Vivimos en un cuerpo que necesita cuidados para que pueda funcionar con la
mayor calidad posible, siempre con medida y prudencia.
Una vejez radiante
Yo aconsejo lo siguiente. Cuando se llega a la adultez
madura, es decir, hacia los 50 años, hemos vivido la mitad de nuestra vida.
Entramos en una etapa crucial, ya hemos alcanzado la cima de la montaña y hemos
cumplido los principales hitos del camino: casarse, formar una familia,
ascender profesionalmente, culminar un proyecto… Ya tenemos un tesoro
acumulado. Nos hemos proyectado socialmente, tenemos un superávit de
experiencias contrastadas.
A los 50 se entra en otra fase, aunque seguimos con fuerza
para tirar hacia adelante. Empezamos a descender por la otra vertiente de la
montaña. De momento, es una pendiente suave y nos permite ir bajando con cierta
tranquilidad. A medida que pasan los años la bajada se hace cada vez más pronunciada
y tendremos que andar con mucho tiento para no tropezar. Hay que irse
preparando para el descenso final hacia la vejez, con realismo y aceptando que,
sí o sí, las limitaciones se irán manifestando: en la movilidad, en
enfermedades, en pérdidas emocionales que hay que ir gestionando con serenidad.
No tiene por qué ser un drama. Lo negativo de esta nueva fase puede
contrarrestarse con el cúmulo de experiencias atesoradas.
En este nuevo momento hay que aprender a saborear la riqueza
acumulada y crecer humana y espiritualmente.

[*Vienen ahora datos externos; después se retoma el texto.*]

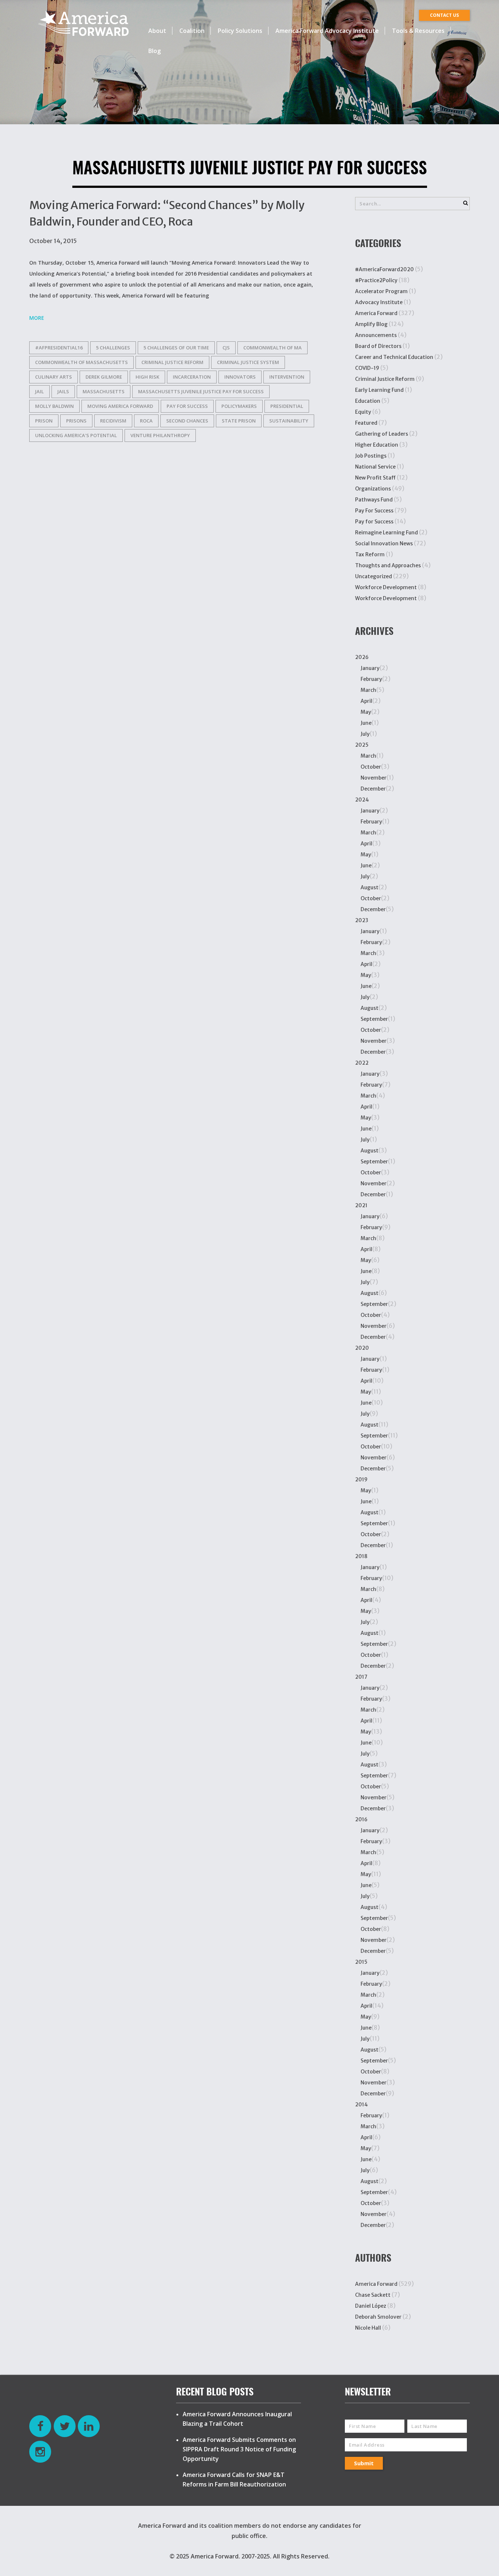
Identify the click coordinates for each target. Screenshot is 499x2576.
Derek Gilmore (103, 377)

Hay que gestionar lo que hemos
cosechado durante los primeros cincuenta años para poder cambiar de «chip»
mental. Saborear, paladear, digerir lo que hemos aprendido para sacar el máximo
partido al vino que ha llenado el cáliz de nuestra vida. En esta edad hay que
aprender a dar y compartir lo que sabemos y tenemos, de manera generosa, pero
sobre todo lo que somos, ese diamante pulido en que nos hemos convertido. Ahora
toca empezar a familiarizarnos con nuestra nueva realidad. Aquel niño que se
admiraba contemplando las estrellas ahora debe aprender a emocionarse dando
tiempo de su vida y aconsejando a los demás, desde la atalaya de su
experiencia. También debe aprender a despedirse con un abrazo de ese niño y ese
joven que fue, y empezar a acoger al adulto que ha iniciado su vejez sin miedo
a esta nueva conquista, que puede ser tan seductora como las primeras etapas.

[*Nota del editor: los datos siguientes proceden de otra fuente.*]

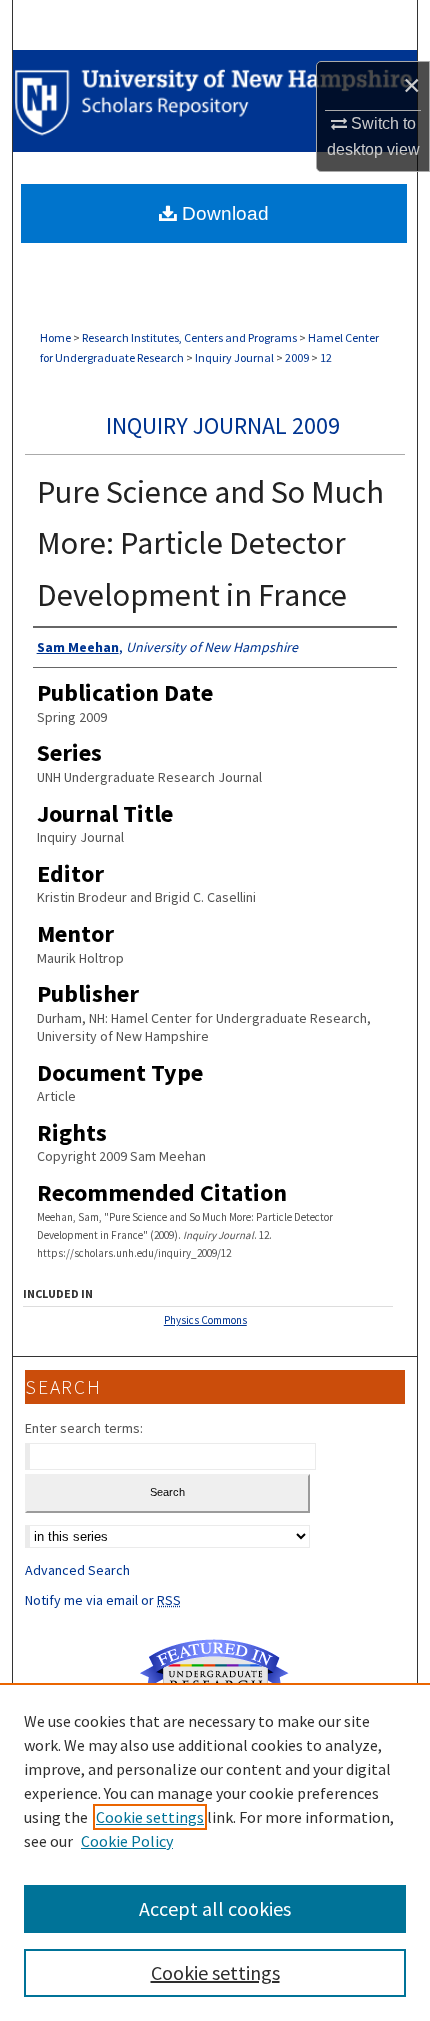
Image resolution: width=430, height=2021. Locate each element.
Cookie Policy (127, 1841)
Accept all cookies (215, 1908)
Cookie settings (150, 1817)
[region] (215, 1852)
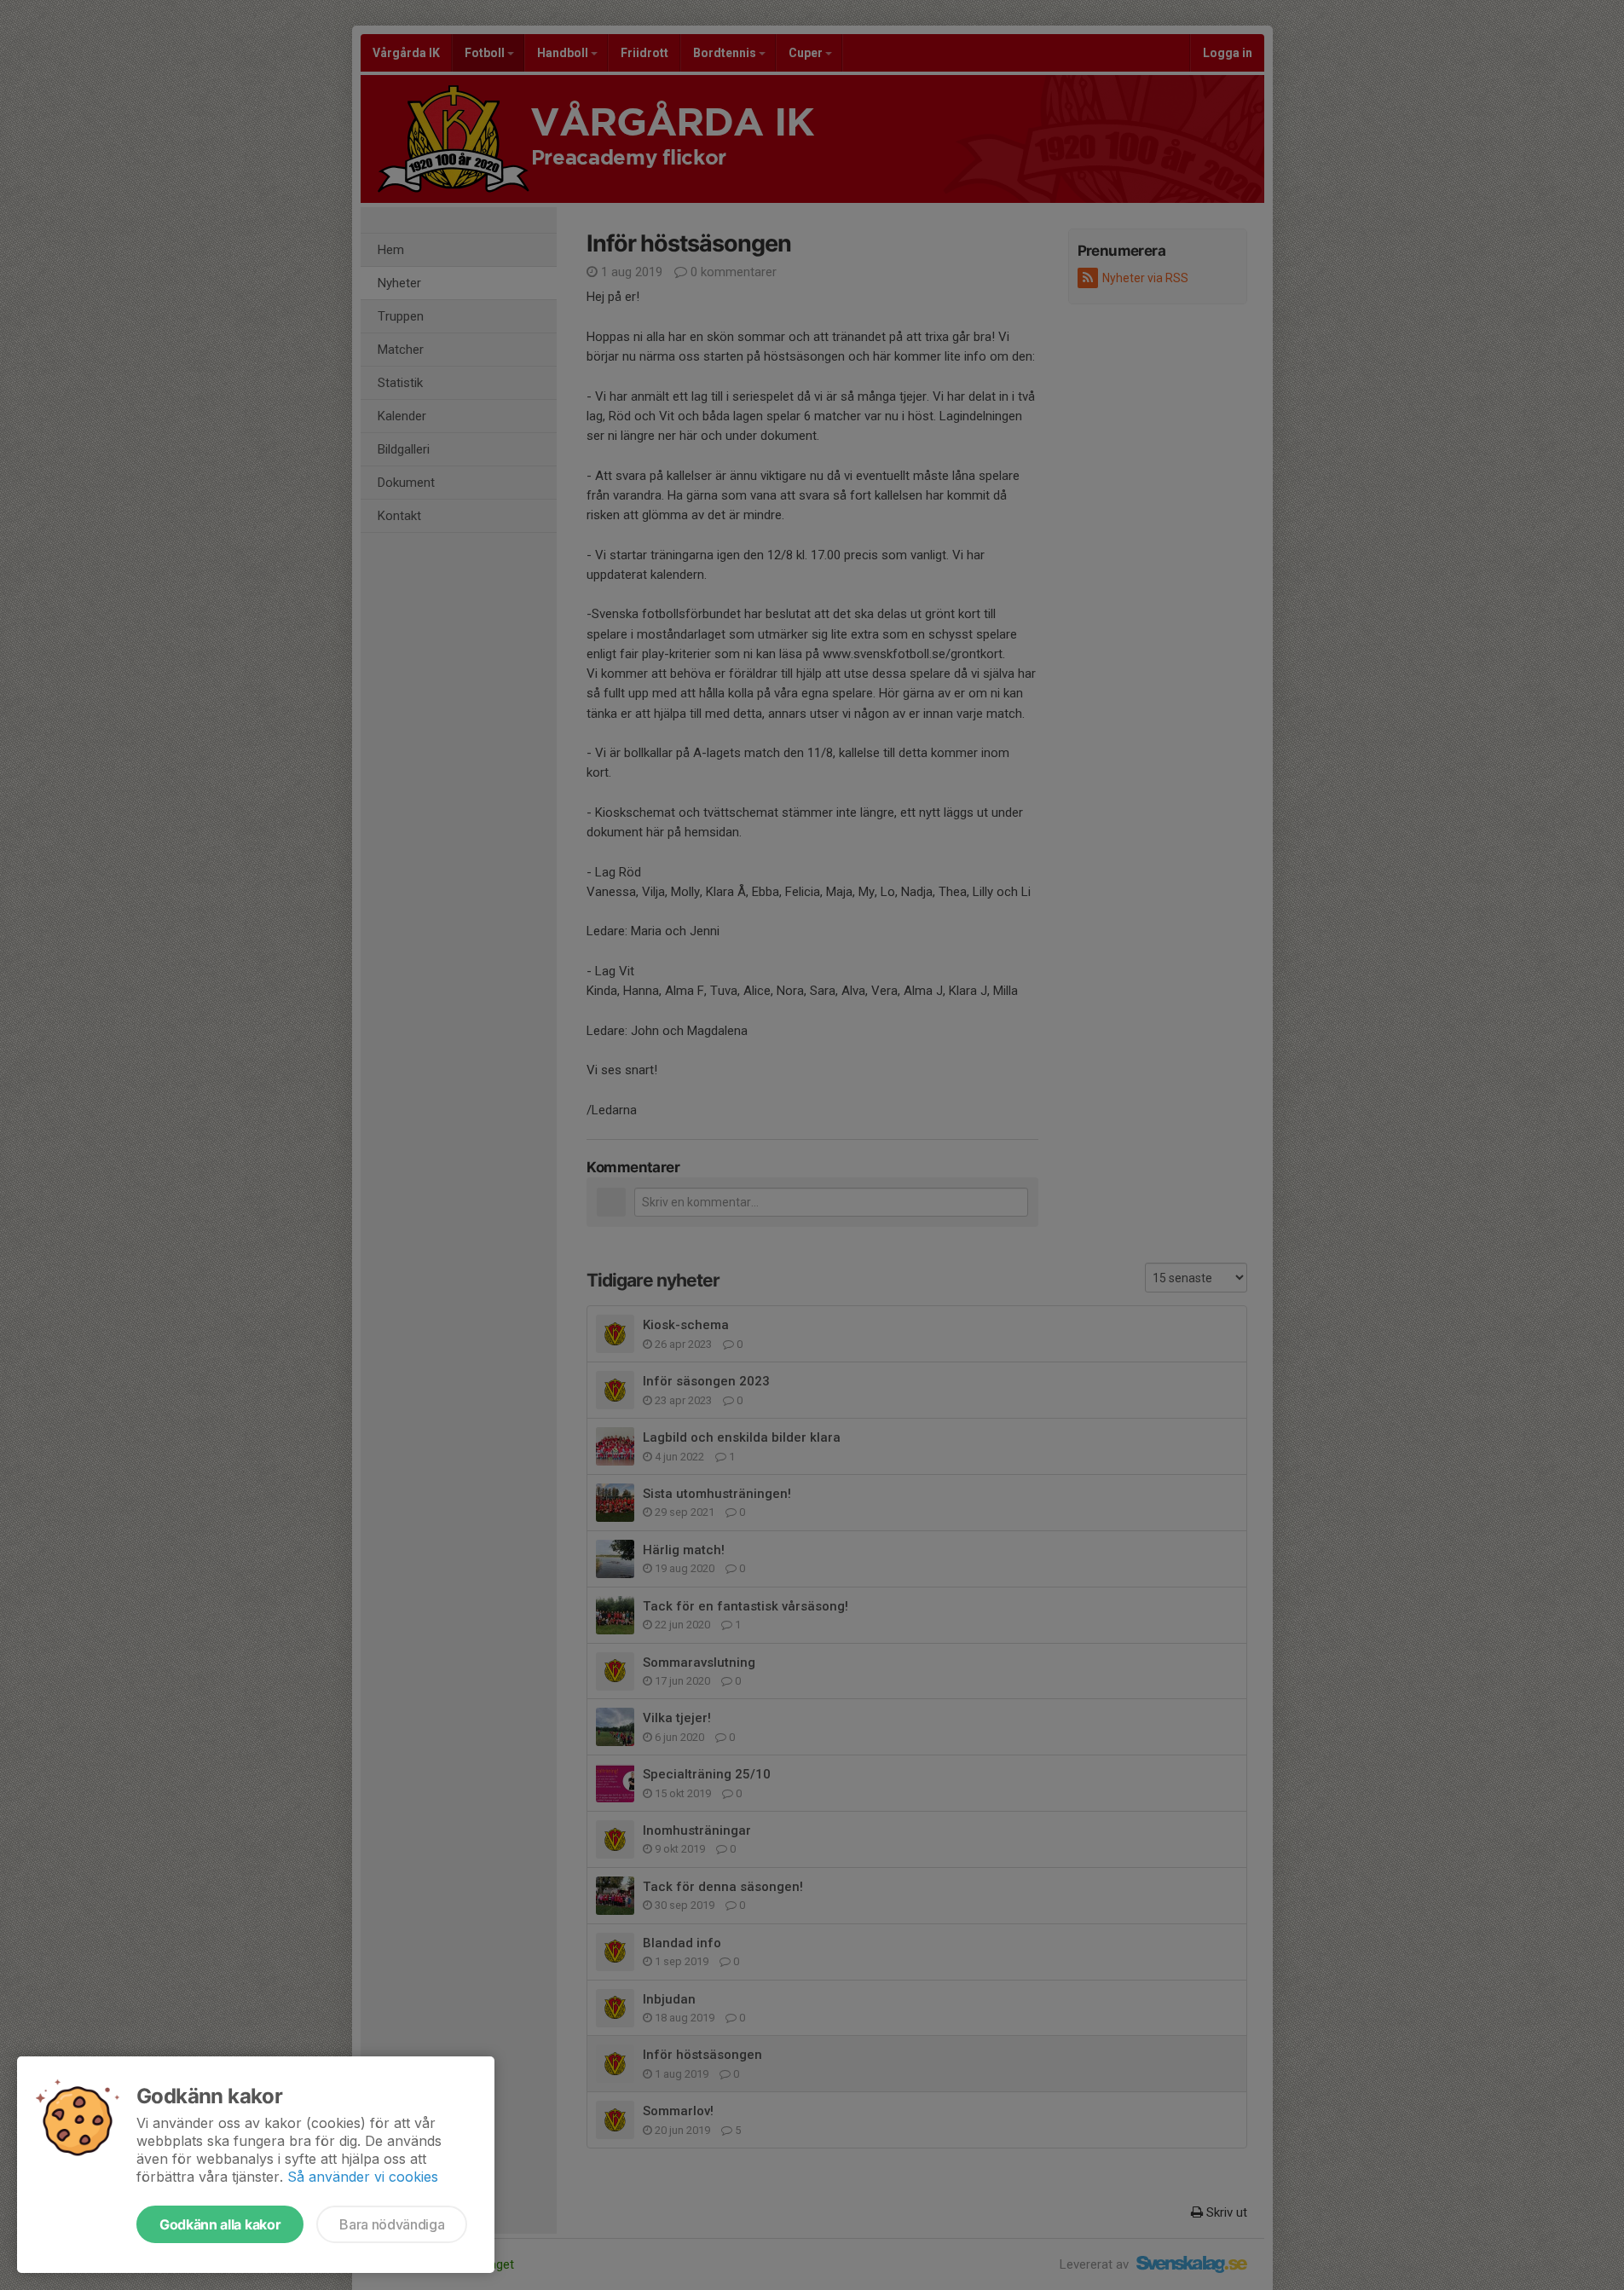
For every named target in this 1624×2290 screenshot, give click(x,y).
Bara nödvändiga (391, 2224)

Puede ser fascinante descubrir que las imperfecciones
también tienen su belleza. Hay brillo en un rostro maduro, hay un pozo de
sabiduría en sus ojos, hay ternura en las arrugas de su frente. Una certeza y
una fuerza diferente van a dar un empuje especial a esta edad, en la que uno se
convierte en oro líquido, como dice la filosofía oriental, que tanto valora lo
efímero y lo viejo, incluso lo deteriorado. Al igual que en el arte, lo
«vintage» tiene su emoción y su estética.
La vejez no tiene por qué ser una caída traumática; es el
momento para descubrir lo que tienes en tu corazón. Conozco a ancianos y
ancianas que viven con intensidad serena estas últimas zancadas de su vida y se
los ve felices, solidarios, apacibles, incluso radiantes. Dan de sí todo lo que
pueden con esplendidez.
No importa lo que has dejado ni lo que has hecho, sino lo
que has amado. Esta es la última gran lección. Pregúntate, ante el espejo,
cuánto de tu vida has dado a los demás. Y da las gracias.